Os bairros em torno da ponta da ilha foram os que mais sofreram. Em Lower East Side e Chinatown, onde imigrantes recentemente chegados se estabelecem para buscar ocupação no setor de serviços, os empregos simplesmente desapareceram junto com as Torres e os 5 outros edifícios que caíram juntos no Word Trade Center.

No dia seguinte do 11 de setembro não fomos ao trabalho. Não havia transporte de nenhum tipo e estávamos muito cansados e deprimidos. Mas uma amiga havia me convidado para ir a um espetáculo de balé flamenco e decidimos que nos faria bem sair e pôr para fora toda a emoção que essa dança provoca.

Engolimos toda a poluição e chegamos no teatro em mid-town. A companhia espanhola estava devolvendo o dinheiro para a audição. Dançariam, mas não cobrariam nada. O espetáculo era um presente para a cidade.

No teatro repleto se ouvia pessoas chorando baixinho. O lamento que o flamenco carrega conseguiu baixar todas as nossas guardas e parecia nos ajudar a enfrentar coletivamente nossa inocência perdida.

Naquela noite, esse foi o único espetáculo apresentado na cidade, onde todos os dias mais de duzentos eventos ocorrem. Depois, a cidade silenciou por mais de um mês, perdendo uma significativa parte de sua receita.

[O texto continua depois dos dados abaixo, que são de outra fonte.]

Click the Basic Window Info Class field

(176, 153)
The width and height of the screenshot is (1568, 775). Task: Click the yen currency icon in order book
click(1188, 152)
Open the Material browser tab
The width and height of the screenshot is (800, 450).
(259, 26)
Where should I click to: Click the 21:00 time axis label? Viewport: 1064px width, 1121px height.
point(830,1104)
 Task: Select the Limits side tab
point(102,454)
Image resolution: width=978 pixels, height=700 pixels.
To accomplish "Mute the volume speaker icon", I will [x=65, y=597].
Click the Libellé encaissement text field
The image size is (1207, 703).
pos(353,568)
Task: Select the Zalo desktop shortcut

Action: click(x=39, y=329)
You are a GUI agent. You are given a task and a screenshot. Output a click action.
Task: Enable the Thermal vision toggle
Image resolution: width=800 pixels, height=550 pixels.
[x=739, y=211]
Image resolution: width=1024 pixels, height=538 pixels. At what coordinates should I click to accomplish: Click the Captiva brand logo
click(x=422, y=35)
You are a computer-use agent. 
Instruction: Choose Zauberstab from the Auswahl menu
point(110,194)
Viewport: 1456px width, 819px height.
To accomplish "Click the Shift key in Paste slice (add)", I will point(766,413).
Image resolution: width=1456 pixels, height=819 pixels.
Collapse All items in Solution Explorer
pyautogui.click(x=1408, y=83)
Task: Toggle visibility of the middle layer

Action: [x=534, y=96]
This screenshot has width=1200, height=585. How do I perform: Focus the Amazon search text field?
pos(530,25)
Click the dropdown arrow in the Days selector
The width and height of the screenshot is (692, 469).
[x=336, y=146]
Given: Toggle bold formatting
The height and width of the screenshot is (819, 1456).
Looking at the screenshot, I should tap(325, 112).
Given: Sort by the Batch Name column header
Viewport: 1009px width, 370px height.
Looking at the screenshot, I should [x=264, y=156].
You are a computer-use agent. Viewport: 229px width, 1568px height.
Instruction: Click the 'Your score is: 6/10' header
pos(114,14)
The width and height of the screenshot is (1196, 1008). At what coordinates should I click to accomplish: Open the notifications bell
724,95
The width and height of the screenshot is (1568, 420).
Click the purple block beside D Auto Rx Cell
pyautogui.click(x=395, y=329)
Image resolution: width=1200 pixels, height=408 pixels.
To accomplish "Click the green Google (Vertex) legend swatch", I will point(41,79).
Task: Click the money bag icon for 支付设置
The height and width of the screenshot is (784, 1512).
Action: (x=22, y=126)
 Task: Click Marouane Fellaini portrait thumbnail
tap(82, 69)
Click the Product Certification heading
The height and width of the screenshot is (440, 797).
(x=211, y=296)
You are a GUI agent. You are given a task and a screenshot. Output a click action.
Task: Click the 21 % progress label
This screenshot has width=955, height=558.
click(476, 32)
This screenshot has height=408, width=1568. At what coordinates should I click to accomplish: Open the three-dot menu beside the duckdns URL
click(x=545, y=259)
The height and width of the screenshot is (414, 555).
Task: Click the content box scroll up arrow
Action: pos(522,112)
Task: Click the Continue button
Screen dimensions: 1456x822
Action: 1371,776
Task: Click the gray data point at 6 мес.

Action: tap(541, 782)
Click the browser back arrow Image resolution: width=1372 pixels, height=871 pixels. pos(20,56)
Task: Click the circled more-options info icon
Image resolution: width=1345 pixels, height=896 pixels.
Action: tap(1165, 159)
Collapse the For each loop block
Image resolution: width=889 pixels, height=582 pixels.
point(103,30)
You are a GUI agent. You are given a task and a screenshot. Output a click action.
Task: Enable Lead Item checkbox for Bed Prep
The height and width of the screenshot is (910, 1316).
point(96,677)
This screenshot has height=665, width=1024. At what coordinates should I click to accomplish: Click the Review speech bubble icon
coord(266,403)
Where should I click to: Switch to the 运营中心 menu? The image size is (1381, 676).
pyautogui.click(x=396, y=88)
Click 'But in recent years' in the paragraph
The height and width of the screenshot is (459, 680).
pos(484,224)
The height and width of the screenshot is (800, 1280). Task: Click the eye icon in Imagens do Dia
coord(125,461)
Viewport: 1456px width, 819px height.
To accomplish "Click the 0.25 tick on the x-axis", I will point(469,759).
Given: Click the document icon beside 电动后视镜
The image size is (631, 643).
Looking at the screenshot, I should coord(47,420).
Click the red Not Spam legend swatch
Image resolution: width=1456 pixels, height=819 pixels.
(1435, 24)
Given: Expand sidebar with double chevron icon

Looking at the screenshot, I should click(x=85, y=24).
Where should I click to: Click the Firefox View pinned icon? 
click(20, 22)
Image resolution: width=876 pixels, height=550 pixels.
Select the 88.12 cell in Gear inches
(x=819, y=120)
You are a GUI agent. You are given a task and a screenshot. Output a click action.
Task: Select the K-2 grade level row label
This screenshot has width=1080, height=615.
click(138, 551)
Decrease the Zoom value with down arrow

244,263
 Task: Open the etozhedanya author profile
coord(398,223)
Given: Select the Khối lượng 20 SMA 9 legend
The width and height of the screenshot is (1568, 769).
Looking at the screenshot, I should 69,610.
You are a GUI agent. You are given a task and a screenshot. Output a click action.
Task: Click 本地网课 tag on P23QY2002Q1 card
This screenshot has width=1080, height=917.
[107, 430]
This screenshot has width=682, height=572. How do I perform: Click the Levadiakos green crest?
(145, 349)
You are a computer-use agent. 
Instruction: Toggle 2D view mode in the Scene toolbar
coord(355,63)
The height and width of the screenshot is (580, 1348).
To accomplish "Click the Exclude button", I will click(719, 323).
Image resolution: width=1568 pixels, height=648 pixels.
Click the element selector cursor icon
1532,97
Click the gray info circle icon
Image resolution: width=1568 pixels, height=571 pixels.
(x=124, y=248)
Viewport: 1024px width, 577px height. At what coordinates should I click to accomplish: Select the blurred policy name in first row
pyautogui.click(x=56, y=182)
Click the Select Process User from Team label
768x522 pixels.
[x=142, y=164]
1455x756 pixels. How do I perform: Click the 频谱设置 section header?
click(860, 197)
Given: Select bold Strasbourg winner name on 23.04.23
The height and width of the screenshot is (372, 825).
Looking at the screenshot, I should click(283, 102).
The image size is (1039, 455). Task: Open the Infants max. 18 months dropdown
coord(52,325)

As infelizes guerras vieram e as ineficazes políticas antiterrorismo ainda não nos garantem proteção. Ontem, a Secretária de Estado, Hillary Clinton, declarou que as ameaças de um possível ataque terrorista a Nova Iorque, para hoje, ou para os próximos dias, devem ser levadas a sério.

Também ontem fomos a uma galeria de arte em Chelsea ver a abertura da exposição do excelente trabalho de colagem de Vik Muniz. A festa saía pelas calçadas, a noite estava repleta de artistas plásticos brasileiros e nova-iorquinos que queriam ver seu ídolo pessoalmente.

Vik é muito simpático. Sou muito arredia na presença de celebridades mas arrisquei um aperto de mão. Ele, sorrindo, paciente com todos, confirmou que seu pai é cearense. Dá para ver na fibra de Vik que ele também tem na alma essa inspiração forte, sertaneja.

Quando saímos dali, procuramos um restaurante por Chelsea mesmo. Estavam repletos, afinal era sexta à noite, é verão ainda e a lua está quase cheia. A ameaça de novos desastres paira sempre mas a vida não para. Isto vale para todo ser humano, onde quer que estejamos.